▶ Task objective
Report, from the records below, every line where the word "click" appears.

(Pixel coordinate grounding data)
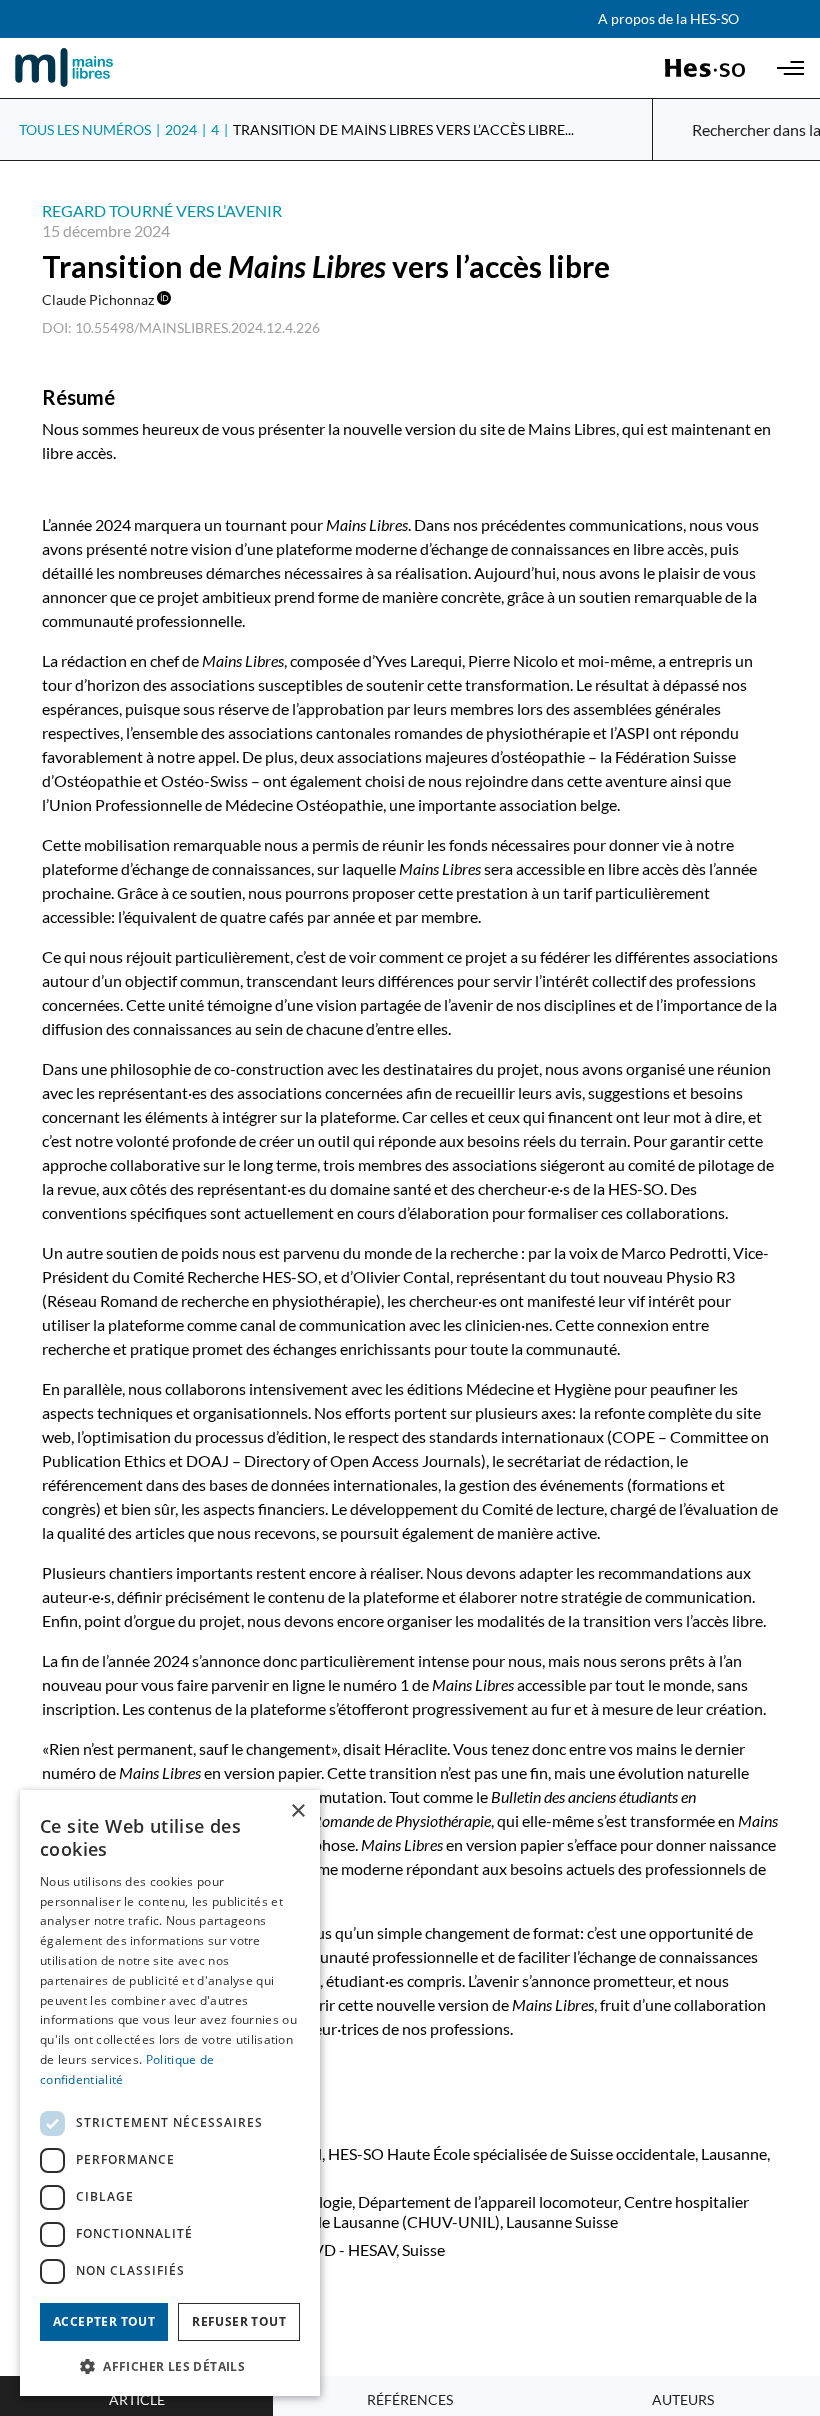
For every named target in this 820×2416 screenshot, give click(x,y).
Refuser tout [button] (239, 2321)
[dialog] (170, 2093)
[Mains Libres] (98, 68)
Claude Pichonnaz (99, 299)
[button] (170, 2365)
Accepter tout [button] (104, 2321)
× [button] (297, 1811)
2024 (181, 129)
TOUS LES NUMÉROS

* * *

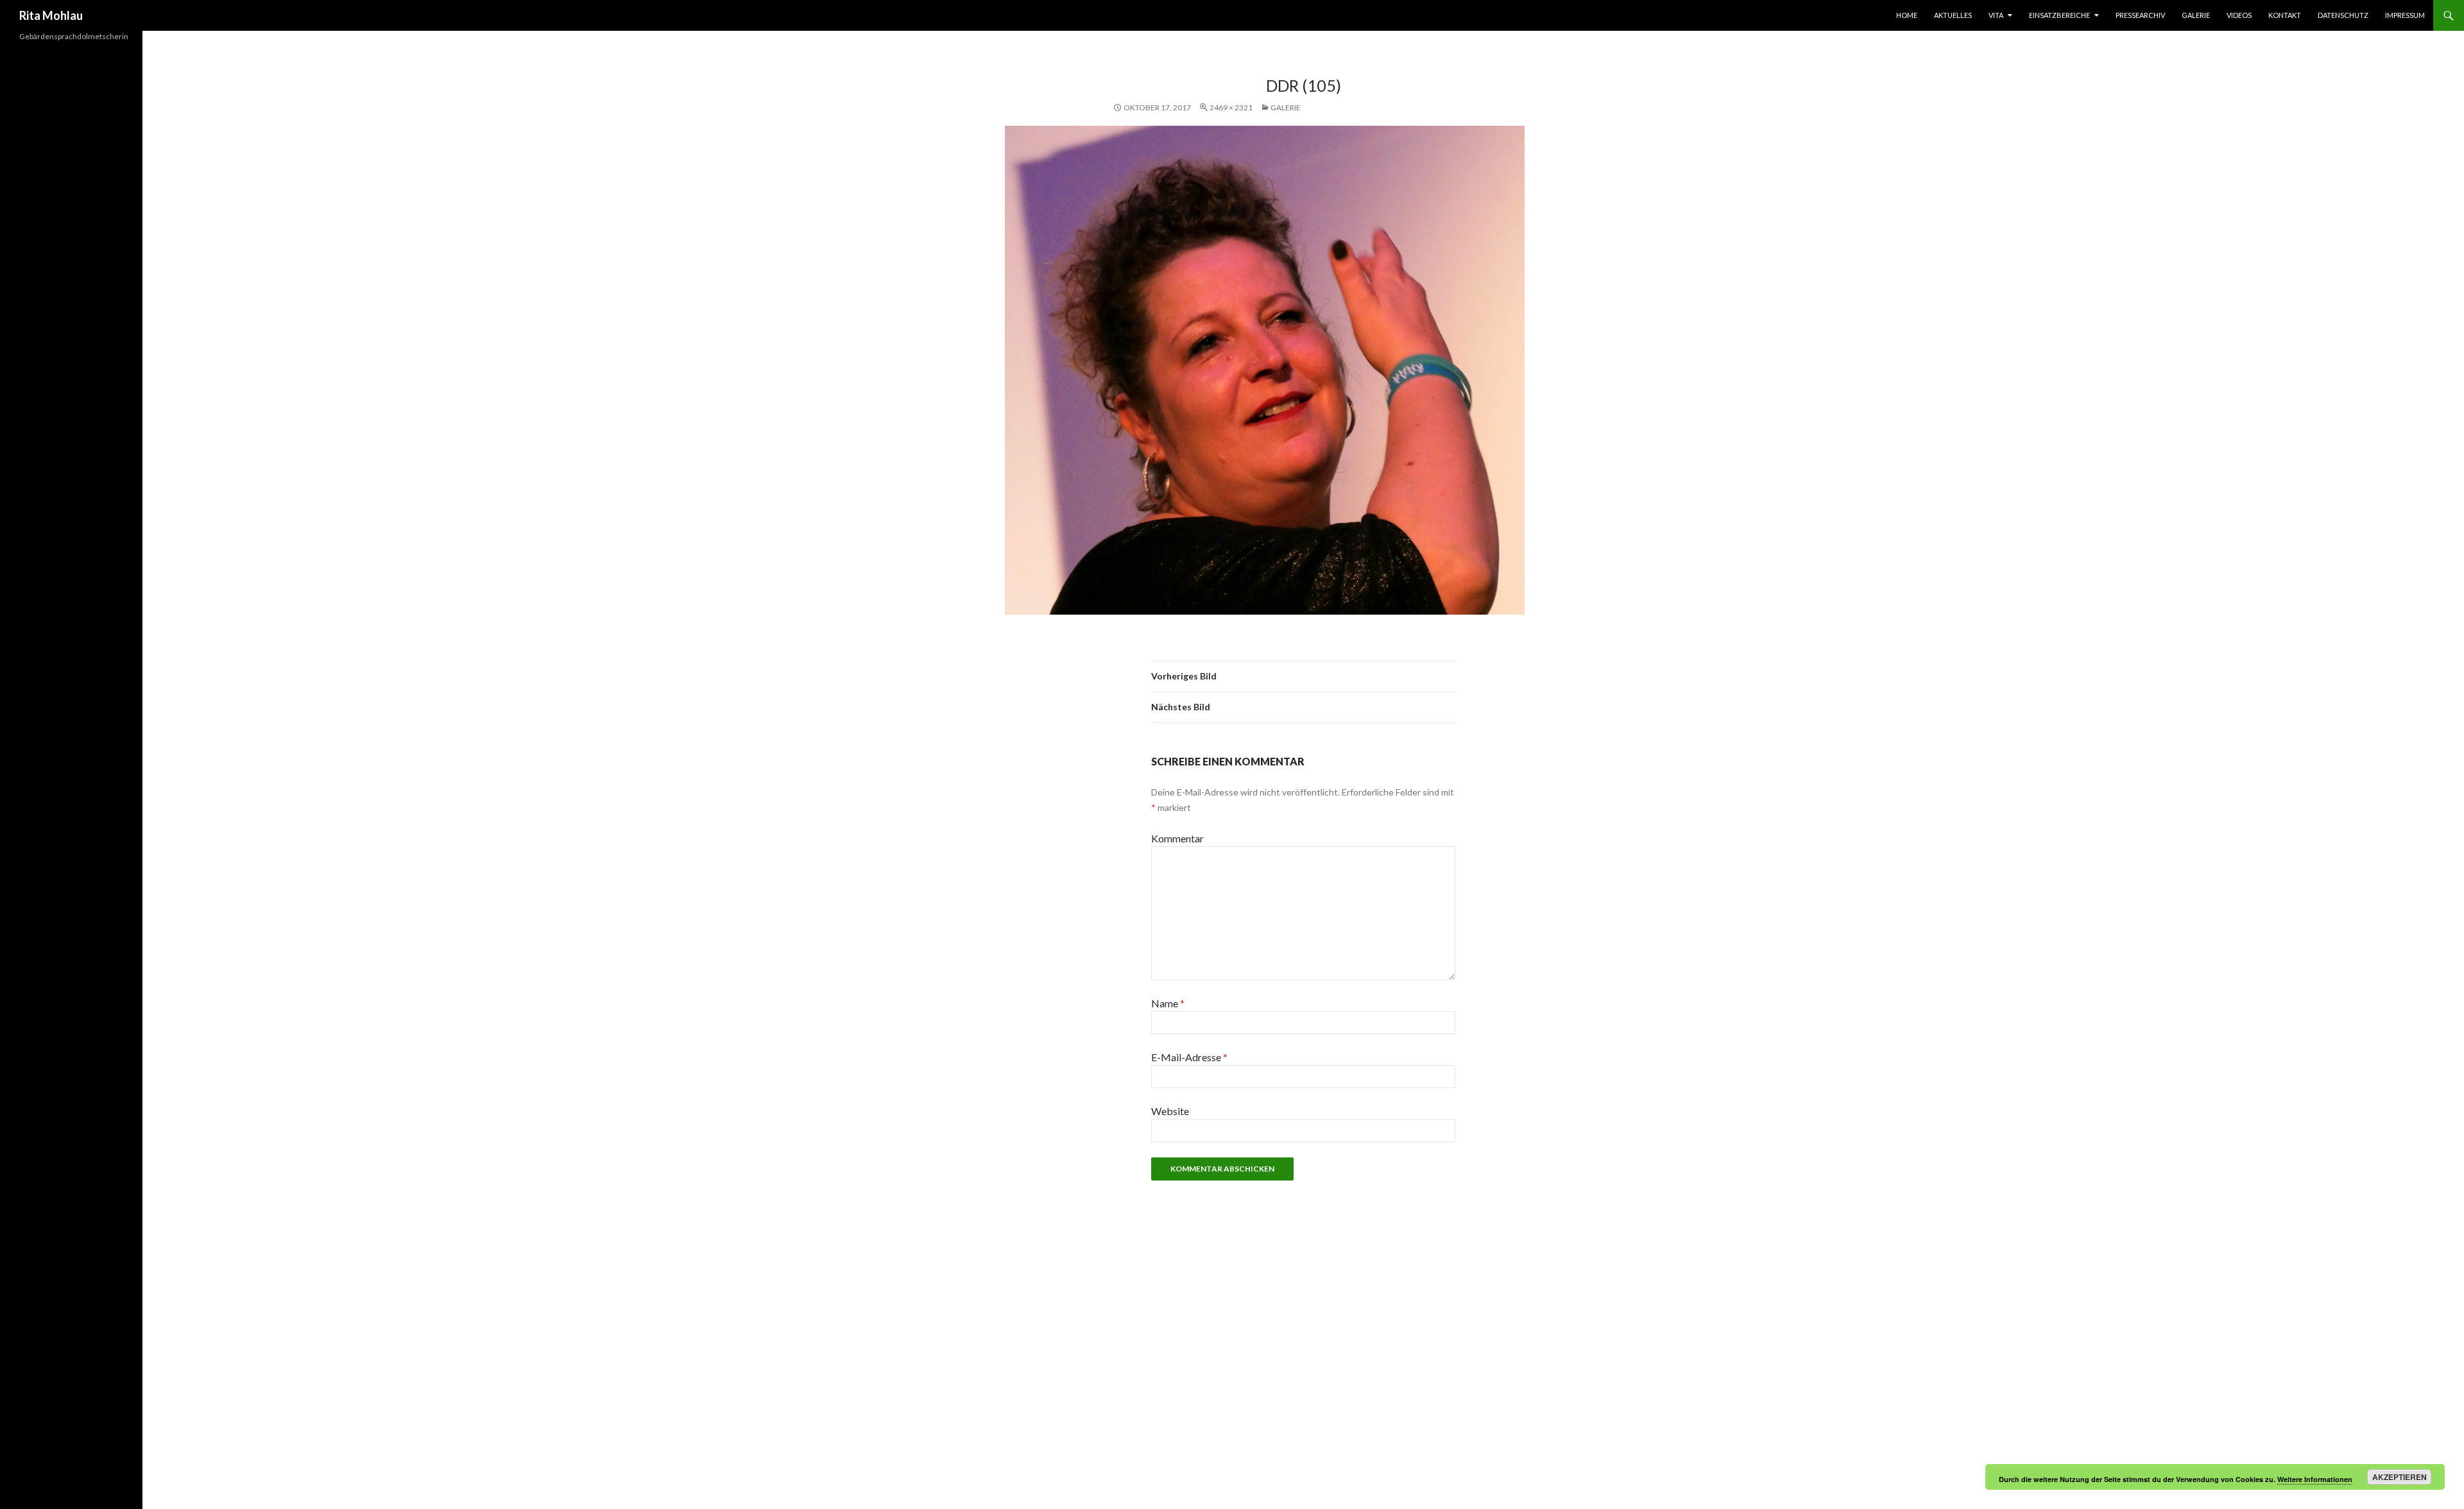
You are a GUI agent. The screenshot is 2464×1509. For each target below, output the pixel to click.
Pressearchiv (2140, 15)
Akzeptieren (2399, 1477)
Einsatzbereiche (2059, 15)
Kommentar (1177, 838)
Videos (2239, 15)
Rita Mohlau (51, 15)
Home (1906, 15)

▶ Response to the task
For every named target in this 820×2416 screenshot, give click(x,y).
You are a GUI agent. The screenshot is 2464×1509. For each target below, output the pixel to click.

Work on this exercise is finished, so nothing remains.